In our desperation, we have looked outside of our families for signs that there are other people like us … and many time we have failed.
How is it that we failed?
As more time passes and facts come to light, we begin to learn that our histories were being rewritten by organisations like Hollywood and obfuscated by those who believed it was their duty to hide gay and lesbian people (and those in LGBT relationships) from society. If we/they couldn’t be seen, then we/they didn’t exist.
No wonder we have struggled to “come out” of an oppressive closet.
Fortunately, nowadays things are becoming brighter … we are not alone. In fact, we never really were. We are coming to re-learn certain facts about our collective forgotten & edited histories through modern courage: the film “J Edgar” shows us that Hoover had had a loving, long-term (probably unconsummated) relationship with Clyde Tolson. Photographs and stories of James Dean show us that wasn’t just someone with a passing “gay-curiosity”; he was actively engaged sexually with men and embraced his sexuality. Gay men didn’t just hang about secretly in underground caverns … they showed their love and relationships openly in family-style photographs (as well as being kept discretely in wallets).

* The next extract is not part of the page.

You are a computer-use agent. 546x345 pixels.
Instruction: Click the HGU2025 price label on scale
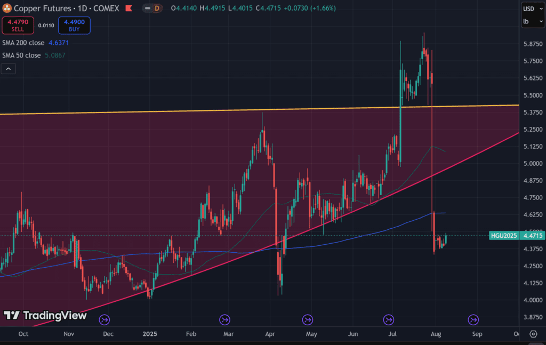point(503,235)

Wait, what? There’s photographic evidence of loving gay relationships??!
It is with great pleasure & pride that Gay Couple Counselling.com recommends our readers look through the website Homo Histories ( http://homohistory.blogspot.co.uk/ ) packed full of vintage photographs of gay and lesbian couples clearly showing their affection for one another.
Reading through this blog, one begins to recognise how our history has been tipp-exed over and re-written. As we grew up we were fed lies and the truth about the people we were searching for was covered over.
Reading Homo History gives one a refreshing sense that we existed, we were in healthy, loving and committed relationships, and that we and our loving relationships belong in society as much as any other married couple.
If ever we doubt ourselves again, websites like Homo Histories are there to remind us that we are not along, we love, and that we have always existed.